Early comparison studies suggested that there was no overall difference in outcomes for robotic vs. laparoscopic cholecystectomy, however, some studies have been able to demonstrate advantages of robotic surgery in terms of length of stay, 60-90 day readmission rate, blood loss, and conversion to open procedure.  As the biliary system is one of the most variable organ systems in the human body, the ability to delineate the biliary tree with indocyanine green using fluorescence imaging technology offers a unique advantage toward avoiding the pitfalls in navigating the bile ducts over traditional laparoscopic cholecystectomy.  Given this improved visualization and the increased precision of dissection with robotic surgery, it stands to reason that more serious complications such as bile duct injury would be lower, however, as the rate is already fairly low, about 1-5/1000, it is very difficult to reach enough power in a comparison study to statistically prove an advantage.  Thankfully, in most elective cases, that advantage is not wholly necessary and most laparoscopic cholecystectomies proceed without incident, but, as any robotic surgeon can tell you, when you do see a biliary anomaly under fluorescence imaging and have that heart-stopping realization of what could have happened without it, that improved technology becomes indispensable in that moment.  Unfortunately, you don’t know you’re going to need it until you need it, which is why many robotic surgeons prefer to do their elective cholecystectomies on the robot. 
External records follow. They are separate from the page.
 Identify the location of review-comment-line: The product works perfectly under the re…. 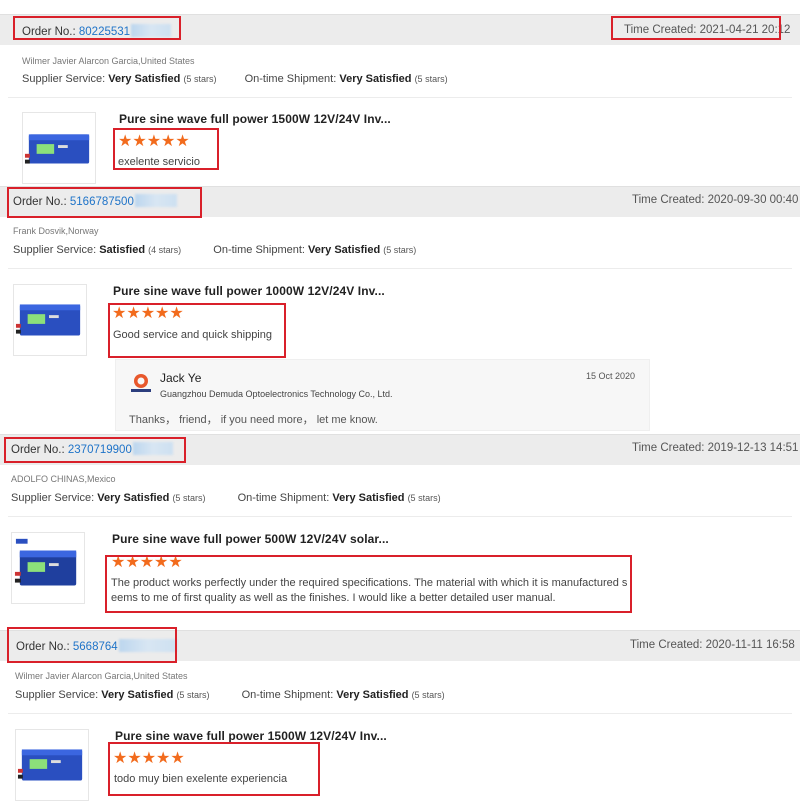
(370, 583).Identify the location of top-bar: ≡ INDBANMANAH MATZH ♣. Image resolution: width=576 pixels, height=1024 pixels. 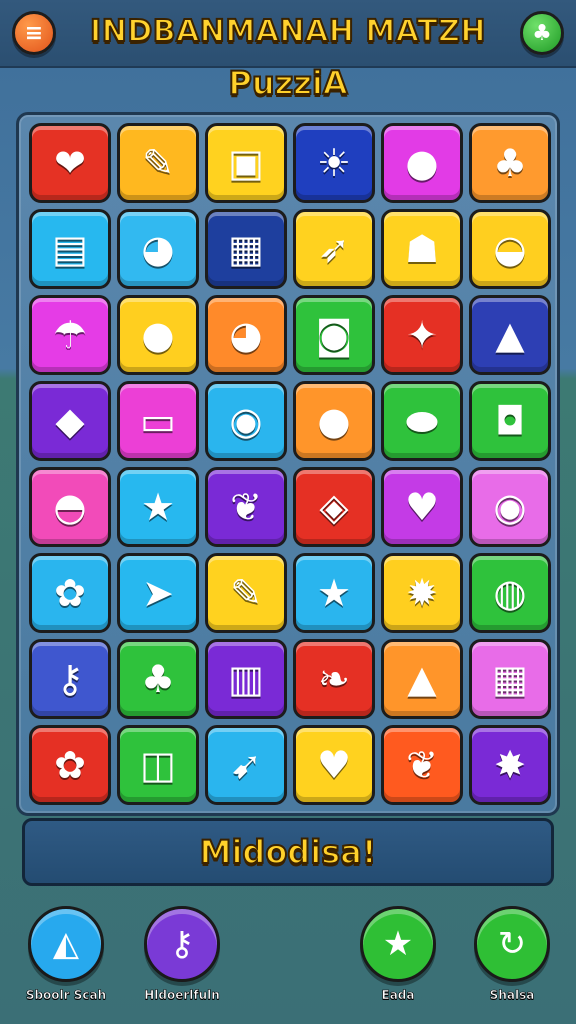
(288, 34).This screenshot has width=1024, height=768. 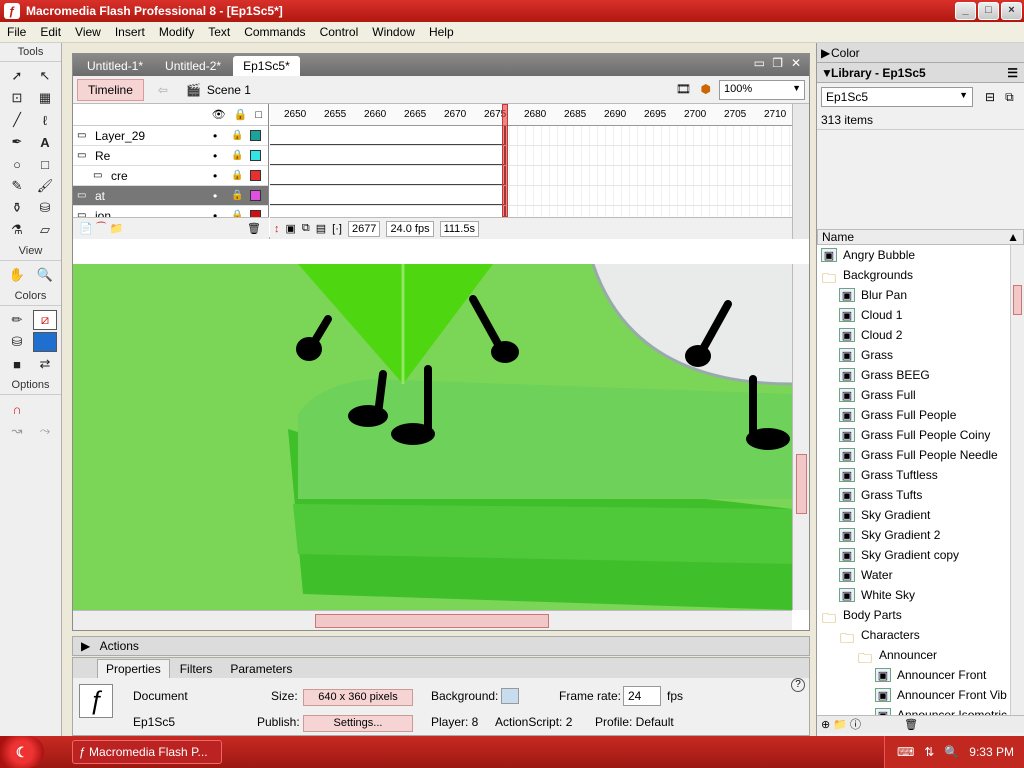 I want to click on stage-horizontal-scrollbar, so click(x=432, y=620).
One of the biggest practical barriers to being able to do robotic assisted laparoscopic cholecystectomy can be availability of the robot.  As the indications for robotic surgery expand, more surgeons are competing for time on the robot in each hospital, which is limited by the number of robots (usually 1-2 per hospital) and the availability of robotically-trained staff.  Only hospitals with large robotic programs and multiple teams of trained robotic staff allow use of the robot outside of elective surgery hours.  Because robotic time is limited, many surgeons default to laparoscopic cholecystectomy to be able to get those cases on the schedule in a timely fashion and save their robotic time for more complex cases, where the advantage is even bigger.  In urgent or emergent cholecystectomies, where the improved visualization and precision may have an even greater advantage, the likelihood that the cases will be scheduled outside of elective operating hours decreases the likelihood that the robot will be available for use and many of these cases default to laparoscopic, as well.  Thankfully, our track record with laparoscopic cholecystectomy is long and reassuring.  Overall complications rates are relatively low, even in complex cases.  A combined review of eight large studies of laparoscopic cholecystectomies reported the following types and frequencies of major complications: bleeding (0.11 to 1.97 percent), abscess (0.14 to 0.3 percent), bile leak (0.3 to 0.9 percent), biliary injury (0.26 to 0.6 percent), and bowel injury (0.14 to 0.35 percent).  As robotic surgery continues to gain in surgeon experience and widespread use, its advantages may start to outweigh those of traditional laparoscopic cholecystectomy, but as of now, they are both considered safe and reliable options.